Paper Training — If You Must
Owning a small puppy offers lots of advantages. One of these is that if you don't want to walk him outdoors, you can teach him to eliminate on papers indoors. To start, get full-sized newspapers (not tabloids) and a sixteen-square-foot, wire-mesh exercise pen, available from puppy supply catalogs or by special order from a pet shop. Place the pen on an easy-to-clean floor and line the bottom with newspapers opened flat out. For one week, keep your puppy in the fully papered pen anytime you aren't supervising or exercising. Then, put a bed in the pen and gradually reduce the papered portion to one full-sized newspaper, overlapping five sheets to ensure proper absorption. Once he is pottying on the paper, open up the pen within a small room or hall. When he consistently soils on the paper, gradually give him access to the house, room by room, when you are able to supervise him. Shuttle him over to the papers if he attempts to go elsewhere.
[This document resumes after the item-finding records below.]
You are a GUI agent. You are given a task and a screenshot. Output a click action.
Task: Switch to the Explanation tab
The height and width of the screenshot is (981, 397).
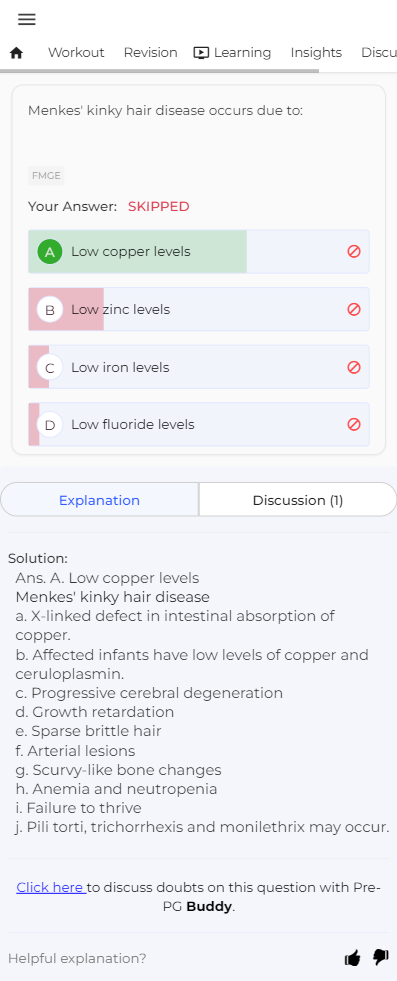coord(99,500)
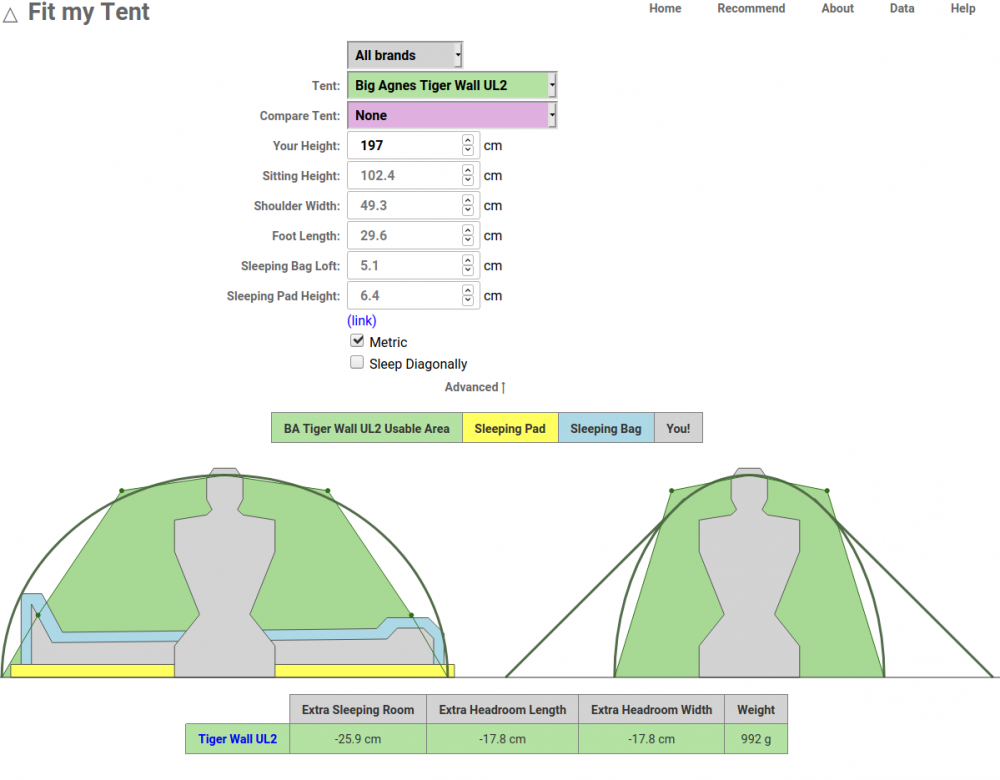Expand the Advanced options section
Screen dimensions: 1000x780
point(475,387)
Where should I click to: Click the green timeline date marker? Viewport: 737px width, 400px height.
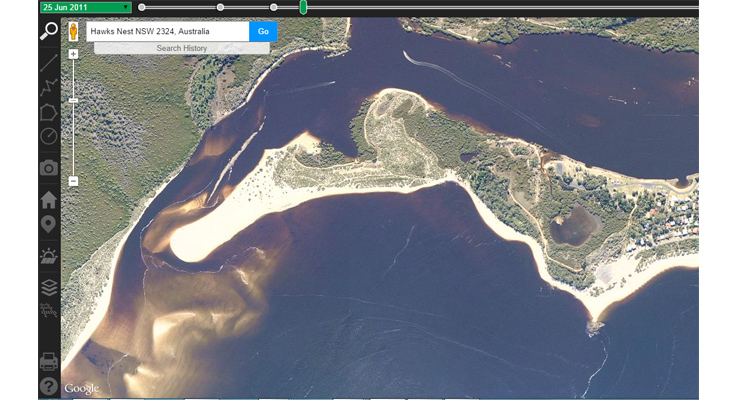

If he begins missing paper to any degree, follow the confinement and umbilical cording procedure described for outdoor training, except take puppy to the paper, rather than the outdoors, to eliminate.
Once trained, some paper-trained puppies only go on their papers; others prefer the outdoors but will use papers if necessary. You can papertrain a previously outdoor-trained puppy and vice versa, but you'll avoid extra work by deciding what you want up front.